• **YOUR TASK**:
The count of lines with the string "computer" in the material is all that should be returned.

• **SUPPLIED RECORDS**:
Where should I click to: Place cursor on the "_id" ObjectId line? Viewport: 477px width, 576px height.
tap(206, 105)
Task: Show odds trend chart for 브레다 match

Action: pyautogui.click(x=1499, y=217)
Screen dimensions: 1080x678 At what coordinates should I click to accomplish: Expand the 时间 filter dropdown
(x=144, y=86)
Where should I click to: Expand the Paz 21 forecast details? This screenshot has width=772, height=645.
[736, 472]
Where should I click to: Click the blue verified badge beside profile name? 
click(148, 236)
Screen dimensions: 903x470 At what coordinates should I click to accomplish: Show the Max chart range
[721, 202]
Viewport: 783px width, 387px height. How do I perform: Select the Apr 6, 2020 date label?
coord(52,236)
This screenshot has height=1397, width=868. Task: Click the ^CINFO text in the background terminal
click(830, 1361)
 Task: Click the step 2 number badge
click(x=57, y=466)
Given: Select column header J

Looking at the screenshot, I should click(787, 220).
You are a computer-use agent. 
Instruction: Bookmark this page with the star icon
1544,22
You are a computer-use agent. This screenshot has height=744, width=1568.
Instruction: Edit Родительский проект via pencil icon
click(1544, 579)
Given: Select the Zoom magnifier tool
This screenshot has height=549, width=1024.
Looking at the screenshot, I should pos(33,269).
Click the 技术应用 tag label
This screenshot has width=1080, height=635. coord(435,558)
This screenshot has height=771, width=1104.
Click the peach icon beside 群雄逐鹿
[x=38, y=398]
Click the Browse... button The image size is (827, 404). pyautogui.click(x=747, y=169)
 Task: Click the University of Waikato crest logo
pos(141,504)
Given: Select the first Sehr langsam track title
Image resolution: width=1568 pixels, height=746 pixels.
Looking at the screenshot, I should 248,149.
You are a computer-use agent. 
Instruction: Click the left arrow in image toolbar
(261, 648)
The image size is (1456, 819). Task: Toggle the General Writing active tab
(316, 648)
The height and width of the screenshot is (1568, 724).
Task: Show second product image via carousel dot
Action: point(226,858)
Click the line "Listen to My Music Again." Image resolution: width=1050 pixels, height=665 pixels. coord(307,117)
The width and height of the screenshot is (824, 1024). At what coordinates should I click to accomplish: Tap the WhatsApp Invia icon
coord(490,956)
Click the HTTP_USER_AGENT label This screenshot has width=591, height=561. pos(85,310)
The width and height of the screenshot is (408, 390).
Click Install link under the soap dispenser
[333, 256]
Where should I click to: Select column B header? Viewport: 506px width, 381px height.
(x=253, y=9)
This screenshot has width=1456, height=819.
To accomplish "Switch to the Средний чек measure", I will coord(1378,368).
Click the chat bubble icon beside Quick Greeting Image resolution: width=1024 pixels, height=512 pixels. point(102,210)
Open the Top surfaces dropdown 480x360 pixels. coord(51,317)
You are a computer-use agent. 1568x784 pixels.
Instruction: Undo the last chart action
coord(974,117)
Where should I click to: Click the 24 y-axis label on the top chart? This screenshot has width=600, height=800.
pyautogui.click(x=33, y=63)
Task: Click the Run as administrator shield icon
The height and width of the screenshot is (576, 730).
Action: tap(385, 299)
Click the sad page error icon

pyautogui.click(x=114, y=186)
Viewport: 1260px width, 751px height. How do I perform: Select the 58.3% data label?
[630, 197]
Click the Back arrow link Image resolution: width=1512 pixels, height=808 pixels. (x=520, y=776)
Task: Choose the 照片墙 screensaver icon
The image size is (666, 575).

• **REPLY**:
4